Notebook

Participles in the Hebrew Bible¶

About¶

This task gives an inventory of particples and their context. It is based on a request by Janet Dyk for data by which the verbal/nominal roles of particples can be studied.

It is work in progress. When we started we had not yet identified the exact set of features in the database that should give us clues.

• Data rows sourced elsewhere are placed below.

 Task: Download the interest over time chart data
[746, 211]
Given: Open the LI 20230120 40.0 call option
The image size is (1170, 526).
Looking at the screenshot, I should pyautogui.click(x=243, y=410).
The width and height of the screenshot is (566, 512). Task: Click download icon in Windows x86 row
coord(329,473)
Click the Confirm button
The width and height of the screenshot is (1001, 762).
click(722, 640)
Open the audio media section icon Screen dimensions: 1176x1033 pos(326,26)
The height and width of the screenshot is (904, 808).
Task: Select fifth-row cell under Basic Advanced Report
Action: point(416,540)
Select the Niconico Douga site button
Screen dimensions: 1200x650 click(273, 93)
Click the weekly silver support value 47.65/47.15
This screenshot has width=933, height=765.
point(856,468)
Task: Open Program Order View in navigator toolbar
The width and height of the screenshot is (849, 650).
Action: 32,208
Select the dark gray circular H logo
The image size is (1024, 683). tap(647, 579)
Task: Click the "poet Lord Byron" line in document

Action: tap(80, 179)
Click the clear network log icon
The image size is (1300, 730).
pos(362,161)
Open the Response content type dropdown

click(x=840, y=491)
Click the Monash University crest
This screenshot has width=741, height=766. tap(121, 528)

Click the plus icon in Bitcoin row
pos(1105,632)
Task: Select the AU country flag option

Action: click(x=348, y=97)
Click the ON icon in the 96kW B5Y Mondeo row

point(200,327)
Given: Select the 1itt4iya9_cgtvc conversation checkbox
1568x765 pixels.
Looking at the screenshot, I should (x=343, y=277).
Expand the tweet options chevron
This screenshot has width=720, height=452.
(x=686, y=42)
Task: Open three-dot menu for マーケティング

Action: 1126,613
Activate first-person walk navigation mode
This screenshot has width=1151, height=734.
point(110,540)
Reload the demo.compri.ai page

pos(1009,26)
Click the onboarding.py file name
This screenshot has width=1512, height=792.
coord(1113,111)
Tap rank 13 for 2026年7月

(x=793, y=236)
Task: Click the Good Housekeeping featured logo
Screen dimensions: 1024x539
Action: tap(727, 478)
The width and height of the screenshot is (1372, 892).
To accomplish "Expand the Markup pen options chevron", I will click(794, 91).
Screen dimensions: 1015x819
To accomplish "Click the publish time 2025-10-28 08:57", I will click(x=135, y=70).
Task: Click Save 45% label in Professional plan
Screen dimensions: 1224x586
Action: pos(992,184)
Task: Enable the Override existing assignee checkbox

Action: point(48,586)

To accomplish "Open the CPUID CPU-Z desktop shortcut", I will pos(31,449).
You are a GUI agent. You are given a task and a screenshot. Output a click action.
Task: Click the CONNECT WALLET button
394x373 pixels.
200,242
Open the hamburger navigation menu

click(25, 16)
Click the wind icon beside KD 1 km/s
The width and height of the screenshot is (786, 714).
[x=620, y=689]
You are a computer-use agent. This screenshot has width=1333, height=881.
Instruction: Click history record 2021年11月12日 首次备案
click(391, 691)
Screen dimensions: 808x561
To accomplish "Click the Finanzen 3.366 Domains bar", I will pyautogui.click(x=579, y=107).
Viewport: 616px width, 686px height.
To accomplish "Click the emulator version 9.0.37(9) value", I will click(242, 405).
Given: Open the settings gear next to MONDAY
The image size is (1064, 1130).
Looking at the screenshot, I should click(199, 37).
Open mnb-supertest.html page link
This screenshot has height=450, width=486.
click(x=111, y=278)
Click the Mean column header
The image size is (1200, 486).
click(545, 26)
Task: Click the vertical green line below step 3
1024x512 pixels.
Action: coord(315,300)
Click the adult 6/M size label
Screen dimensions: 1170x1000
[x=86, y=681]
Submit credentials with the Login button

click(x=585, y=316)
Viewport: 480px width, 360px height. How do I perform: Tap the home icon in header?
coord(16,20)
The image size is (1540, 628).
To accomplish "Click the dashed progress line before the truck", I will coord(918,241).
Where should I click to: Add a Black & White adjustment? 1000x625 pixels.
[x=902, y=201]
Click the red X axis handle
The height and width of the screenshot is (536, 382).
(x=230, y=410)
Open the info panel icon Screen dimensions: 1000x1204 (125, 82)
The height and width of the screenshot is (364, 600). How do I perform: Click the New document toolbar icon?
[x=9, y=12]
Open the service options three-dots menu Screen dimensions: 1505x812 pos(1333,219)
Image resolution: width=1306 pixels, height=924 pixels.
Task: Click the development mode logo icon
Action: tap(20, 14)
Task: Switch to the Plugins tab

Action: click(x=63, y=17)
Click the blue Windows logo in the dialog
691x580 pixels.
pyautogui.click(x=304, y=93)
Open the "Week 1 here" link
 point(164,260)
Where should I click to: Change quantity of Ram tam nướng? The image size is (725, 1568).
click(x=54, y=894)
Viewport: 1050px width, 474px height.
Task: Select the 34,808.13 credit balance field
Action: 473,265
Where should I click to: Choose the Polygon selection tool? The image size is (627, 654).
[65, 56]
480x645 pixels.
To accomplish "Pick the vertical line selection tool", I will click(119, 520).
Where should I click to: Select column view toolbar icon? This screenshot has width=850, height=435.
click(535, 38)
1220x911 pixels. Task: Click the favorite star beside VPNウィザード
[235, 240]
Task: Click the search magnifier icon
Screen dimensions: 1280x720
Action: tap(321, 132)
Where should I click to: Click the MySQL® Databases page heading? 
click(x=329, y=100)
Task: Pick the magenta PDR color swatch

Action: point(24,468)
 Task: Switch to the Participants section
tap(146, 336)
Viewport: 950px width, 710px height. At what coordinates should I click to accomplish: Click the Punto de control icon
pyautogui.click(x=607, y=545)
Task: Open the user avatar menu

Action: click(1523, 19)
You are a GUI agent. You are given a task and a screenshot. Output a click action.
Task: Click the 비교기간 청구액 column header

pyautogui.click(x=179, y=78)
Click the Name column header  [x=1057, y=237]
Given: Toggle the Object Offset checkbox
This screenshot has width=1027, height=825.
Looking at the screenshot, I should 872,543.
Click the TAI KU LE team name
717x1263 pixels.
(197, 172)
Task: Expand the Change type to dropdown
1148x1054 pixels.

So, in this notebook you'll find a number of attempts.

Firing up LAF-Fabric¶

We fire up the engine, collect data, format the data and write it to a tab delimited file.

Then the LAF-Fabric task is completed.

After that we play around a bit with the data, see how we can visualize it with the python module pandas.

Get a LAF processor¶

In [1]:

import sys
import collections
from laf.fabric import LafFabric
from etcbc.preprocess import prepare
fabric = LafFabric()

  0.00s This is LAF-Fabric 4.3.3
http://laf-fabric.readthedocs.org/en/latest/texts/API-reference.html

Load data for this task¶

In [2]:

fabric.load('etcbc4', '--', 'participle', {
    "xmlids": {"node": False, "edge": False},
    "features": ('''
        otype
        book chapter verse label
        g_word_utf8 g_cons_utf8
        vt
        sp pdp
        rela typ
        prs vbe
        g_prs
    ''','''
        functional_parent
    '''),
    "primary": False,
})
exec(fabric.localnames.format(var='fabric'))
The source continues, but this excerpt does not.